The Detroit Institute of Arts has announced that it has raised enough to satisfy its $100 million commitment to the "grand bargain" struck as part of the city's bankruptcy settlement.
Under the agreement, DIA pledged to make payments of $5 million a year for twenty years, augmenting the $366 million pledged by twelve private foundations and $350 million from the state of Michigan to help cover the bankrupt city's pension obligations. However, the museum was able to negotiate accelerated payment schedules from many donors that will enable it to exceed its annual commitment of $5 million in the first five years, earning it a 6.75 percent "present value" discount on those payments. While pledges to the museum's share of the grand bargain currently total roughly $90 million, DIA board chair Eugene A. Gargaro, Jr. told the Detroit Free Press that the present value of the funds the museum has raised — the funds themselves plus their interest-earning potential over time — equals $100 million. The state similarly contributed $195 million upfront to the grand bargain, the equivalent, after interest, of $350 million over twenty years.
Announced less than a year ago, DIA's commitment to raise $100 million toward the deal was greeted by supporting pledges of $10 million from the Ford Motor Company Fund, $6 million from the Chrysler Group, and $5 million each from General Motors and the GM Foundation, among other donations. Immediately after the closing of the deal in December, the museum made its first payment of $5 million to the Foundation for Detroit's Future, which is administered by the Community Foundation for Southeast Michigan. Looking ahead, the museum will focus on raising roughly $275 million in new endowment funds over the next eight years to ensure its long-term viability.

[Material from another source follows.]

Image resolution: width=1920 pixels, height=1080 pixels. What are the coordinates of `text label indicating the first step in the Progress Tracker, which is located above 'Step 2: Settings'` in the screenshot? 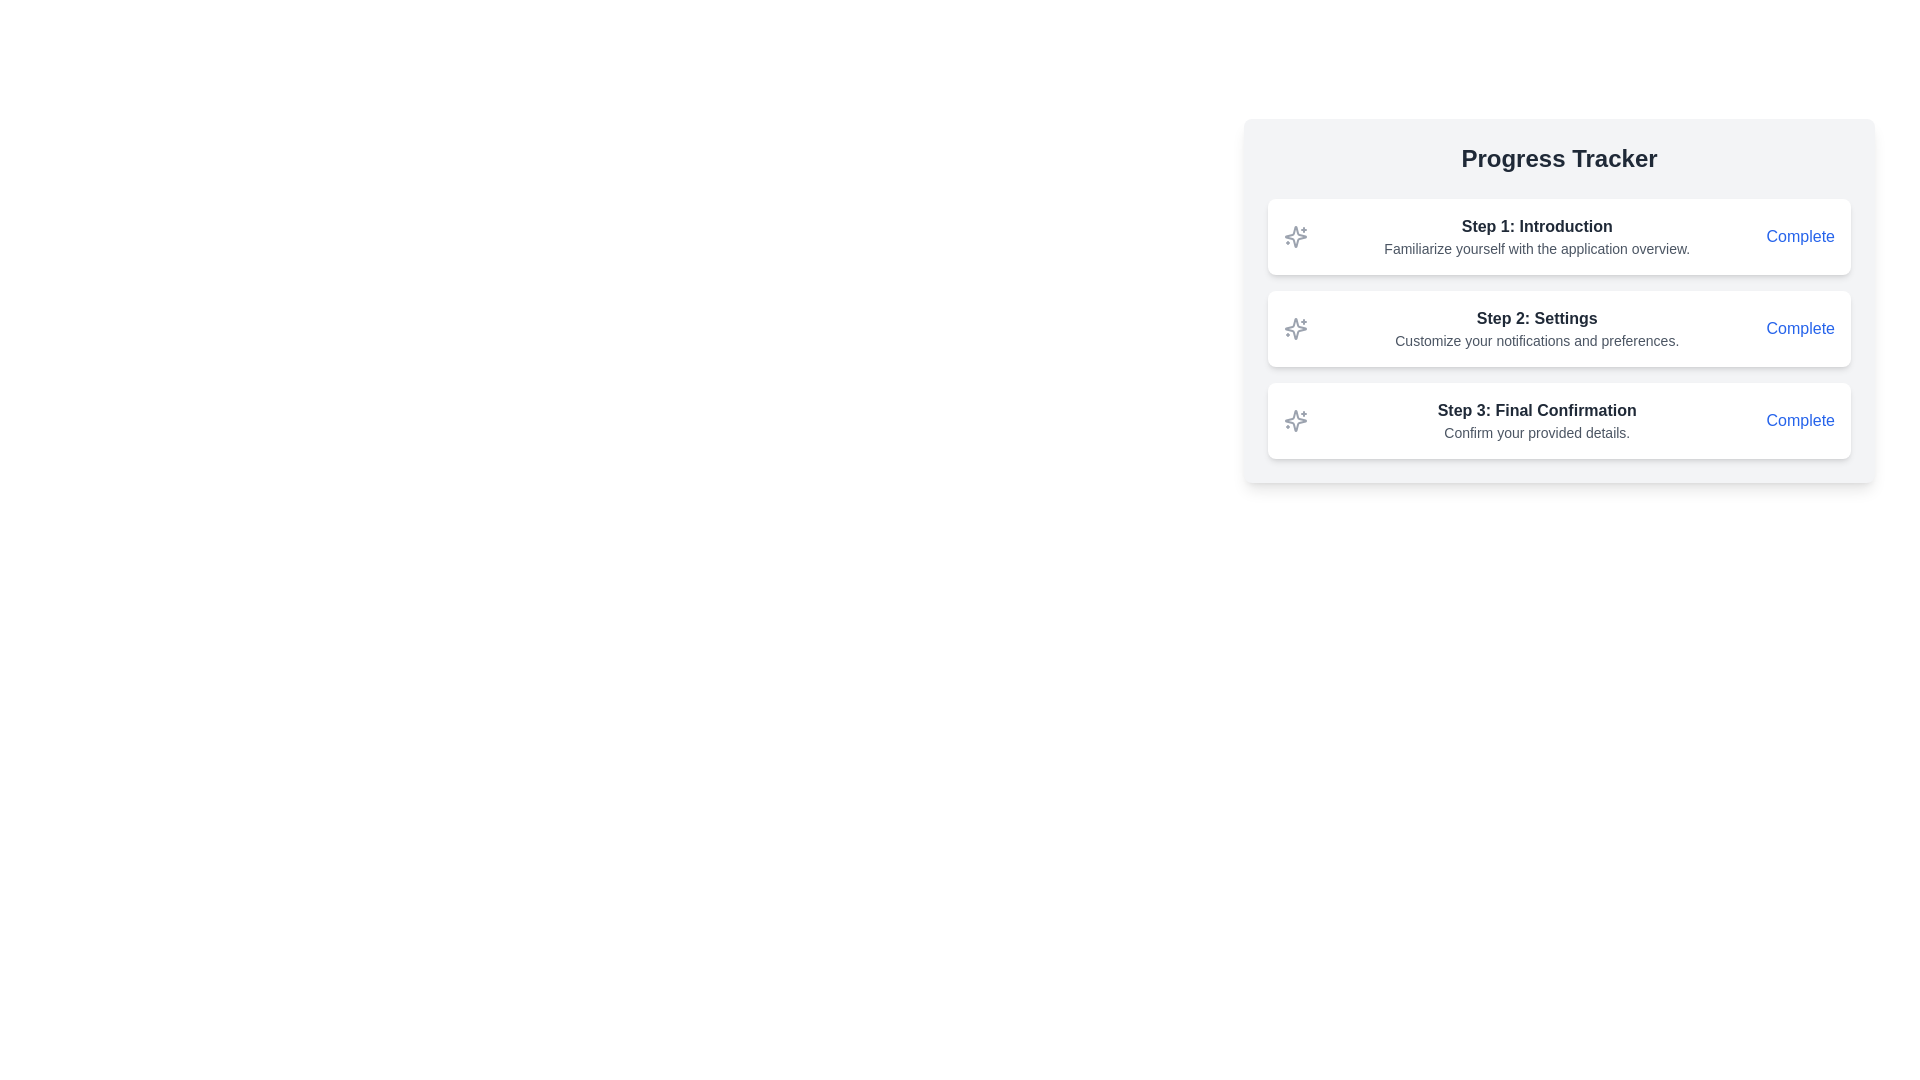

"We're thrilled that our generous donors have helped us reach our goal so quickly," Gargaro said in a statement. "Not only have many longtime donors come through for us, but many new donors, including those from outside Michigan, have also given generously. We want to thank everyone who helped us fulfill this commitment that will benefit Detroit’s pensioners and safeguard the museum’s collection for generations to come."